Here’s some good information on catch and release that ALL fisherman should know and review every so often.

A couple of links with good information........

http://www.gofishbc.com/tips_articles/catch_release.htm

http://www.mnr.gov.on.ca/mnr/pubs/fishing/catch_and_release_review_and_guidelines.pdf

I pulled out the main points.

Hope this helps.

Catch-and-Release Guidelines

Most catch-and-release research to date has focused on examining species-specific responses to potential factors which affect mortality. However, due to the large number of studies that have been completed to date, a number of general trends are emerging.
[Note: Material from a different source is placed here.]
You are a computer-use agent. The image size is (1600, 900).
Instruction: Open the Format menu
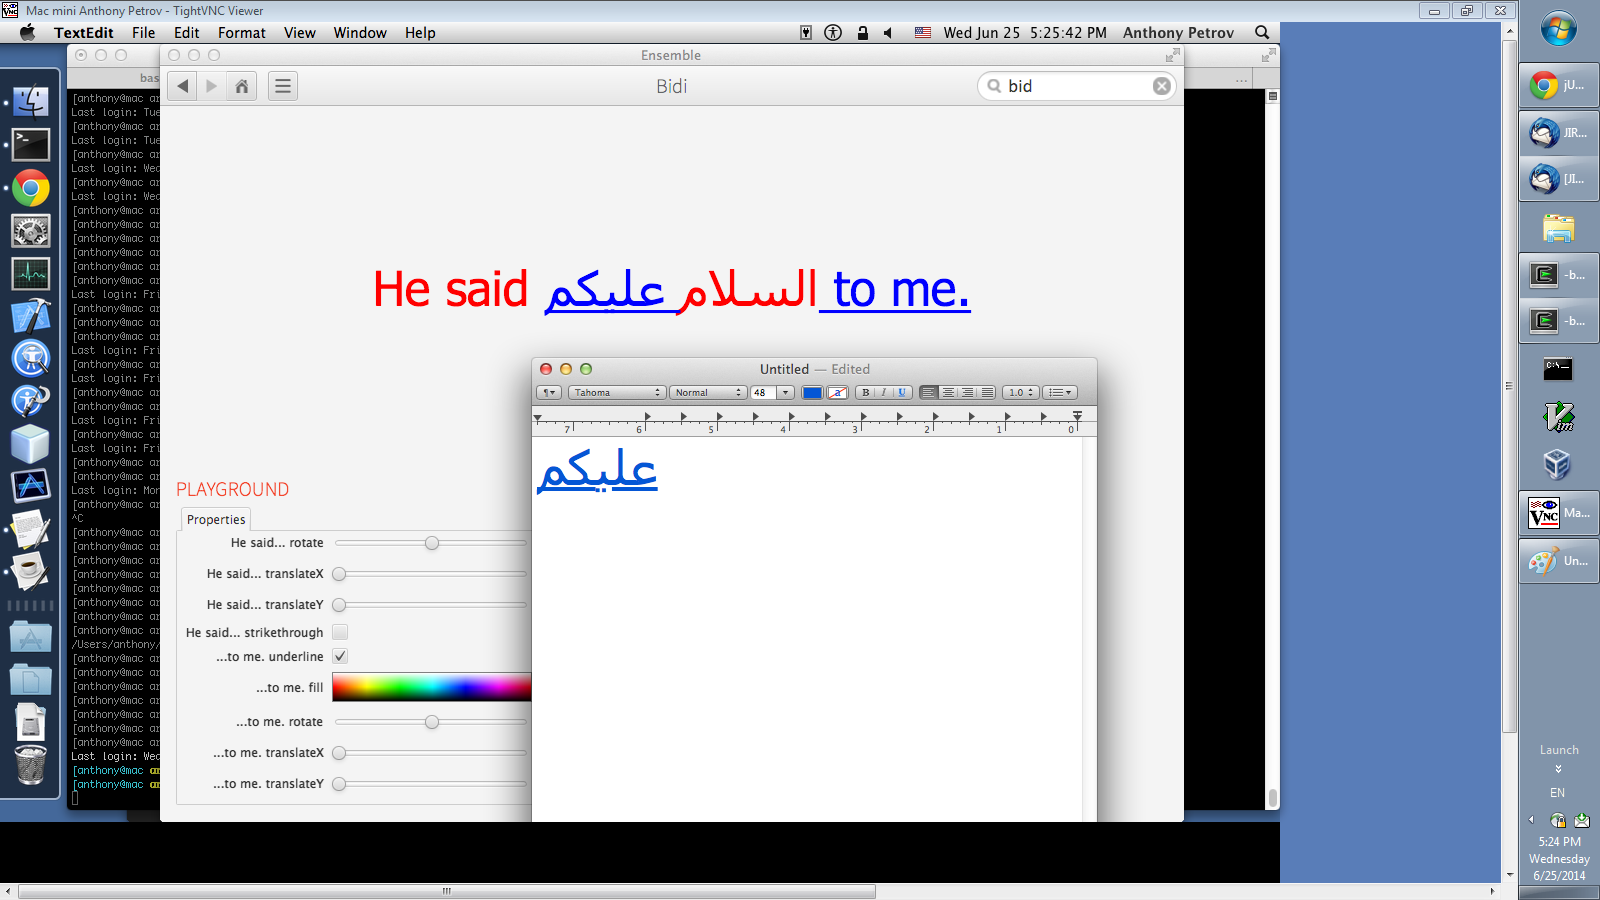tap(241, 32)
Thus, while caution should be used when applying species-specific findings to other species, the following recommendations are, given the available knowledge base, general guidelines to be used to reduce catch-and-release mortality for most species.

Angling Techniques

• Circle hooks should be used as they will minimize the chance of deep hooking.
• Barbless hooks are recommended as they are easier to remove and therefore reduce handling time.
• The use of live/organic bait should be discouraged as it increases the likelihood of deephooking.
• The use of artificial lures should be encouraged.
• Fishing lines must not be left unattended as unattended lines have a greater chance of deeply hooking a fish.
• Fishing line used should be appropriate to the species of fish being sought. This will prevent line breaking and reduce playing time.
• Avoid angling during extreme water temperatures, both hot and cold, if you plan on releasing your catch.

Landing a Fish

• Angled fish should be retrieved as quickly as possible to prevent fish exhaustion.
• Where a landing net is required, it should be knotless and preferably made of soft rubber.
• When landing extremely large fish (e.g. muskellunge), the use of landing cradle should be considered.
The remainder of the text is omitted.